I'm a little stuck with the word 'posvátno', as the Czech dictionary ABZ.cz offers the definition 'jádro všech náboženství', but I can't think of an equivalent in English for this! The context is Halík's speech, 'Katolická církev v České Republice po roce 1989', where he is discussing how current research claiming that the Czech Republic is a highly 'atheist' country in fact only explores a certain type of faith. Here is the sentence and my guess at a translation of it:

"Nezjišťují ony výzkumy pouze identifikaci s církví a s tradiční církevní formou religiozity jakožto - sáhneme-li ke klasické definici Durkheimově - souboru ritů a přesvědčení, *vztahujících se k posvátnu*? Nemáme se ptát ještě po jiné oblasti "spirituality" a "religiozity" české společnosti, jež zdaleka nemusí být identická s tím, co zpravidla zkoumá klasická sociologie náboženství?"

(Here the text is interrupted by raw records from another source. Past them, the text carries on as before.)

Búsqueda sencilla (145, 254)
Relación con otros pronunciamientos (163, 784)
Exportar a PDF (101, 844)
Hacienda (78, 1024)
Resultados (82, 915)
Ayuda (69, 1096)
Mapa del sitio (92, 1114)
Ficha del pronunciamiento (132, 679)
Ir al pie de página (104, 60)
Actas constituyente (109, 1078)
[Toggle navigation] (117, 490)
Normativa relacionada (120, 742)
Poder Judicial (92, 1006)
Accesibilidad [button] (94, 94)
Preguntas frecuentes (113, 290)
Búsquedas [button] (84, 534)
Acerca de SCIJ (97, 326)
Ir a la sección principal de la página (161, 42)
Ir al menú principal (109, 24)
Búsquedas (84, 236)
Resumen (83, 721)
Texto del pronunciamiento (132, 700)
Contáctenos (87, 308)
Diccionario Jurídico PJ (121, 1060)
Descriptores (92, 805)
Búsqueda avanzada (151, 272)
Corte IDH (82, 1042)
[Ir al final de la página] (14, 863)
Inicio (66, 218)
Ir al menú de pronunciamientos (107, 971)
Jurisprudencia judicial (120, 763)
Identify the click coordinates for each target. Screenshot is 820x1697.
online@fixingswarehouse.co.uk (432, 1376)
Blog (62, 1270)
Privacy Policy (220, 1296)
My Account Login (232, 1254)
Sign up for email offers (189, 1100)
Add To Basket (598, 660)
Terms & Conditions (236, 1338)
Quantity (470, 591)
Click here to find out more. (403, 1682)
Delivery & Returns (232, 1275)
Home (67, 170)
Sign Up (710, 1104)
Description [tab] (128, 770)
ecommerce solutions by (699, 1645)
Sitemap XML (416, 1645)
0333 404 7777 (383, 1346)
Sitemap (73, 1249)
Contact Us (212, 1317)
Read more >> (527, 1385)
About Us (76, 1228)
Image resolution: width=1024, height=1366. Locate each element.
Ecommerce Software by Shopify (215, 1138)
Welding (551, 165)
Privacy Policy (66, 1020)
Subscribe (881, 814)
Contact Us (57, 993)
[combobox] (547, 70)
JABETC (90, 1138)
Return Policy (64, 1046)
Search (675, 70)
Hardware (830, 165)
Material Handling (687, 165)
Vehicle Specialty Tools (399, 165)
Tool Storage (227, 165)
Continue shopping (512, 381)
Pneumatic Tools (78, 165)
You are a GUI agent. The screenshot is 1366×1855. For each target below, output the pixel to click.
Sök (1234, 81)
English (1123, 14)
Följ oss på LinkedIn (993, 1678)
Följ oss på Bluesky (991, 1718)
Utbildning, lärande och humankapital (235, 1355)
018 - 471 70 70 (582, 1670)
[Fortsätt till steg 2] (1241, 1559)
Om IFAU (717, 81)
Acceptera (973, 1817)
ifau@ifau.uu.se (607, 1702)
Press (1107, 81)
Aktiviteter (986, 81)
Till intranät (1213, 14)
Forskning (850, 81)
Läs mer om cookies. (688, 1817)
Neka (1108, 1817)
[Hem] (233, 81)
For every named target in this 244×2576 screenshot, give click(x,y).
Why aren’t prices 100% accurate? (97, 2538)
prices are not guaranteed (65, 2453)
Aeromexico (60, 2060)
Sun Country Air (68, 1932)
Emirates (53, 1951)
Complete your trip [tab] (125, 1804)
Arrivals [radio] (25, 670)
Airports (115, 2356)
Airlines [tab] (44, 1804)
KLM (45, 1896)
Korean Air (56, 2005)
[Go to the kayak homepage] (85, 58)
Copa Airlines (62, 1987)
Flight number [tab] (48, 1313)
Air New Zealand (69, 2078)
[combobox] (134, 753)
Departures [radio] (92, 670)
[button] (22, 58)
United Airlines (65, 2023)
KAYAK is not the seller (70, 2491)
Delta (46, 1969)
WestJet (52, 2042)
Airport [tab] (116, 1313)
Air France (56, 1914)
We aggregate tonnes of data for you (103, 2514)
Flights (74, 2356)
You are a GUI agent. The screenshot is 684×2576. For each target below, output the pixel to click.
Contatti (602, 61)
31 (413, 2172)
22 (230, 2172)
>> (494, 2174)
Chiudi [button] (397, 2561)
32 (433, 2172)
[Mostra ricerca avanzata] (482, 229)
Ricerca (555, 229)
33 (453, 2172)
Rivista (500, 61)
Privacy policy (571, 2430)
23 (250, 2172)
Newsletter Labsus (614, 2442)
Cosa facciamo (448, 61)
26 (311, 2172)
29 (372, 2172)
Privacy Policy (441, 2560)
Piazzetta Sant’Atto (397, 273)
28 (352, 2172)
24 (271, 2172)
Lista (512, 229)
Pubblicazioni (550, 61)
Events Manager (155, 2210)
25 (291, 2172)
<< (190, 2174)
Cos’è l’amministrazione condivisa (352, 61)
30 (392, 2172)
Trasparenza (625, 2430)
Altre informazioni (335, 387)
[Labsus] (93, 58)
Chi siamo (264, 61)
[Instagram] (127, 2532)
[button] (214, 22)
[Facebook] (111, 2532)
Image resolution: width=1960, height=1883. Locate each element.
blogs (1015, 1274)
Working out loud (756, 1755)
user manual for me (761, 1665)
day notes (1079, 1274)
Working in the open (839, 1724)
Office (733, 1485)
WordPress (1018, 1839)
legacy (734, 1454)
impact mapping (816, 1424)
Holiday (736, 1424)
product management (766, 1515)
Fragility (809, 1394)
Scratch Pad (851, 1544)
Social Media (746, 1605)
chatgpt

"Do those surveys not merely explore identification with the Church and the traditional form of religion specific to the Church, such as (if we go by Durkheim’s classic definition) a collection of beliefs and practices *relating to the sacred*? Shouldn’t we inquire about other elements of Czech ‘spirituality’ and ‘religiosity’ which do not by any means have to be the same as what is usually investigated by classical religious sociology?"


Do you think 'sacred' is a suitable translation here? I have also come across the word in other phrases on Google, such as 'Cesta k posvátnu'; 'Bádání v posvátnu' - do you think this definition would fit these instances, too?

 Thank you in advance,

Slavicist89


----------



## werrr

Not bad translation at all.

You may try also nouns like *sanctity, sacredness* or *reverentiality*.


----------



## Provensalstinar

"Posvátno" means something like "sacred area of life". English translation of Durkheim's _The Elementary Forms of the Religious Life_, uses these words. 

"A religion is a unified system of beliefs and practices relative* to sacred things*, i.e., things set apart and forbidden--beliefs and practices which unite in one single moral community called a Church, all those who adhere to them."

Your translation "the sacred" is very good.


----------



## morior_invictus

Hi slavicist,
*
Posvátno* (_Greek_ hágios, _Hebr._ kádoš / qodesh, _Lat._ sacer) = the Sacred (Nathan Söderblom - author of this theory) = the Holy (Rudolf Otto) = "likeness of nature with the Lord" - the ineffable core of religion.  

Your translation is not very good - it`s perfect!


----------



## slavicist89

Thank you, all three of you, for your valuable advice! That helps me a lot. All best wishes, Slavicist.


----------